Les pères synodaux, a-t-il rappelé, ont souhaité demander pardon sans réserve aux victimes pour les souffrances et la détresse qui leur ont été causées. L’Eglise en Océanie, souligne le pape, cherche des procédures ouvertes et justes pour répondre aux plaintes en ce domaine, et elle s’est engagée sans équivoque à être compatissante et à fournir une aide effective aux victimes, à la communauté entière et aux coupables eux-mêmes».
Méfaits
C’est au troisième chapitre intitulé, «annoncer la vérité de Jésus Christ en Océanie» que Jean Paul II prononce une autre demande de pardon, concernant cette fois «les torts causés aux populations autochtones» et en particulier les aborigènes d’Australie, lorsque «des gouvernements ou leurs organismes ou même des communautés chrétiennes ont occulté la vérité». Ces torts «doivent être honnêtement reconnus», affirme-t-il en exprimant «son profond respect» et en demandant «pardon pour toutes les fois où ses fils ou ses filles ont participé ou participent encore à ces injustices». Le pape parle précisément de «méfaits, surtout lorsqu’il s’agissait d’enfants enlevés de force à leurs familles». Il appuie alors le souhait du synode de mettre en place des «commissions de la vérité, là où elles peuvent trouver une solution aux injustices historiques et favoriser la réconciliation».
Tout en soulignant que «l’Eglise soutiendra la cause de tous les peuples autochtones qui cherchent à obtenir une reconnaissance juste et équitable de leur identité et de leur droits», Jean Paul II précise au premier chapitre intitulé, «Jésus Christ et les peuples de l’Océanie» que «les relations de l’Eglise, avec les peuples aborigènes et avec les habitants des îles du Détroit de Torres, restent un défi important et difficile à cause des injustices passées et actuelles, et aussi à cause des différences culturelles».
Un autre grand sujet abordé lors du synode a été celui des vocations sacerdotales, de l’isolement des prêtres ainsi que de celui des communautés catholiques.

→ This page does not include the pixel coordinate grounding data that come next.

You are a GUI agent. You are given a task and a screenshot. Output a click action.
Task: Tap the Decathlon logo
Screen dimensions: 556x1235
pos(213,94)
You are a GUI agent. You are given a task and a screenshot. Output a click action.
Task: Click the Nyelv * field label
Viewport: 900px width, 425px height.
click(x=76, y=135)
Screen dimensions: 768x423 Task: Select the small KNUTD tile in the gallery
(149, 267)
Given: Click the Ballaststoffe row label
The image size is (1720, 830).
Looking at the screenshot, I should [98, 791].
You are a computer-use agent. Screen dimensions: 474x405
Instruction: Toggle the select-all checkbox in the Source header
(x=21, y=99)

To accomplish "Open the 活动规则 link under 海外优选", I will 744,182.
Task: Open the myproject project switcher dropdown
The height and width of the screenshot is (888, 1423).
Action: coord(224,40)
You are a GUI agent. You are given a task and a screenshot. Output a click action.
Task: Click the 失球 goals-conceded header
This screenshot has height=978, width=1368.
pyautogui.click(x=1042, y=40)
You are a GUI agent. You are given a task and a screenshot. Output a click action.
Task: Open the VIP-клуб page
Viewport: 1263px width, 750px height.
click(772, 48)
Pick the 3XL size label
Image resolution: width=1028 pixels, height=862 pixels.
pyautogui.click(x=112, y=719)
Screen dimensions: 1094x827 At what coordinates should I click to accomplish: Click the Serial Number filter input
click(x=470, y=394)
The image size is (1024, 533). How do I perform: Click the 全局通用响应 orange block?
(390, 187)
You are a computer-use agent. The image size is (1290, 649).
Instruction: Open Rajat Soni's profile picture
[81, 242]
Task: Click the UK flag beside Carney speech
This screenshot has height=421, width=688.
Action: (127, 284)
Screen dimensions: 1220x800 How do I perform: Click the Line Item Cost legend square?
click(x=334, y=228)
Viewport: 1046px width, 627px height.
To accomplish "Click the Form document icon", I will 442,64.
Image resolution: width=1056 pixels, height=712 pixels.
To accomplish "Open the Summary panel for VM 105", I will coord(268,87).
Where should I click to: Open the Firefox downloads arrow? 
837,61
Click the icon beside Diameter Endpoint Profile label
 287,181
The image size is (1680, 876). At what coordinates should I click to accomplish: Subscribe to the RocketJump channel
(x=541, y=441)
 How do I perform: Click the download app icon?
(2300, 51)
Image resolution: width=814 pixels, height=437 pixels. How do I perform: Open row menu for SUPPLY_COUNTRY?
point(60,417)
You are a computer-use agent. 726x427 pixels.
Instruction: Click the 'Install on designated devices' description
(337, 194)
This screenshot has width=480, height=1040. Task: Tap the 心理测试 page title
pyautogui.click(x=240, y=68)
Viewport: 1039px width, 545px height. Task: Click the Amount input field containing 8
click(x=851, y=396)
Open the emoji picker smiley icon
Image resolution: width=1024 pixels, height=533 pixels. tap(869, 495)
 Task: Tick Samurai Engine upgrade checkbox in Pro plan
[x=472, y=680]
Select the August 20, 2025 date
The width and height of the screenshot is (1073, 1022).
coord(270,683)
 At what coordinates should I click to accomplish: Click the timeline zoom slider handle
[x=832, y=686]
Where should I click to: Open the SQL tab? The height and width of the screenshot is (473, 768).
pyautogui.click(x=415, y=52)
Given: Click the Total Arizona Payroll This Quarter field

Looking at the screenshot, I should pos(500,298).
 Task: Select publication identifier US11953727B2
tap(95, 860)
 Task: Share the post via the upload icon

Jean Paul II aborde le sujet au troisième chapitre, dans le paragraphe sur la «nouvelle évangélisation», où il rappelle que «beaucoup d’évêques ont parlé de l’épreuve de l’isolement, de la difficulté de parcourir d’immenses distances et de vivre dans un environnement austère».
Vocations et grandes distances
Au chapitre quatre ensuite, et particulièrement dans le paragraphe sur «l’eucharistie», le pape souligne «l’inquiétude liée à l’absence de célébrations eucharistiques durant de longues périodes, dans de nombreuses communautés de l’Océanie». «En raison des vastes distances qui séparent de nombreuses îles, explique-t-il, il est souvent impossible de pouvoir disposer d’un prêtre résidant». Pour le pape, il faut «une grande sagesse et beaucoup de courage pour aborder cette situation que l’on ne peut que déplorer. Je fais mienne l’insistance du synode afin que de plus grands efforts soient faits pour éveiller les vocations sacerdotales, et pour que les prêtres soient affectés d’une manière plus équitable dans toute la région».
Ce point crucial de la raréfaction des vocations et de l’isolement des catholiques était revenu comme un leitmotiv tout au long des réunions synodales. Certains évêques n¹avaient alors pas hésité à demander à ce qu’on envisage une dispense spéciale pour ordonner des hommes mariés, comme cela se fait dans la tradition orientale. La proposition n’avait pas été retenue. La plupart des Pères synodaux semblaient s’être ralliés à la remarque de Mgr Hubert Coppenrath, archevêque coadjuteur de Tahiti, à Papeete: «Cette tradition est digne d’un grand respect, avait-il souligné, mais appliquée dans le contexte de ces communautés isolées d’Océanie, elle créerait plus de problèmes qu’elle n’en résoudrait».
Erosion de l’identité sacerdotale
Dans le paragraphe sur «la vie des ministres ordonnés» au quatrième chapitre, Jean Paul II revient sur le sujet en affirmant que «le synode était conscient d’une érosion de l’identité sacerdotale, en particulier par le dénigrement du célibat des prêtres dans un monde influencé par des valeurs qui sont contraires aux exigences de l’évangile». Jean-Paul II consacre ainsi tout un paragraphe aux vocations et aux séminaires pour signaler entre autre que «la promotion des vocations est une responsabilité urgente» et que «chaque évêque est responsable de la formation de son clergé dans le contexte de la culture et de la tradition locale».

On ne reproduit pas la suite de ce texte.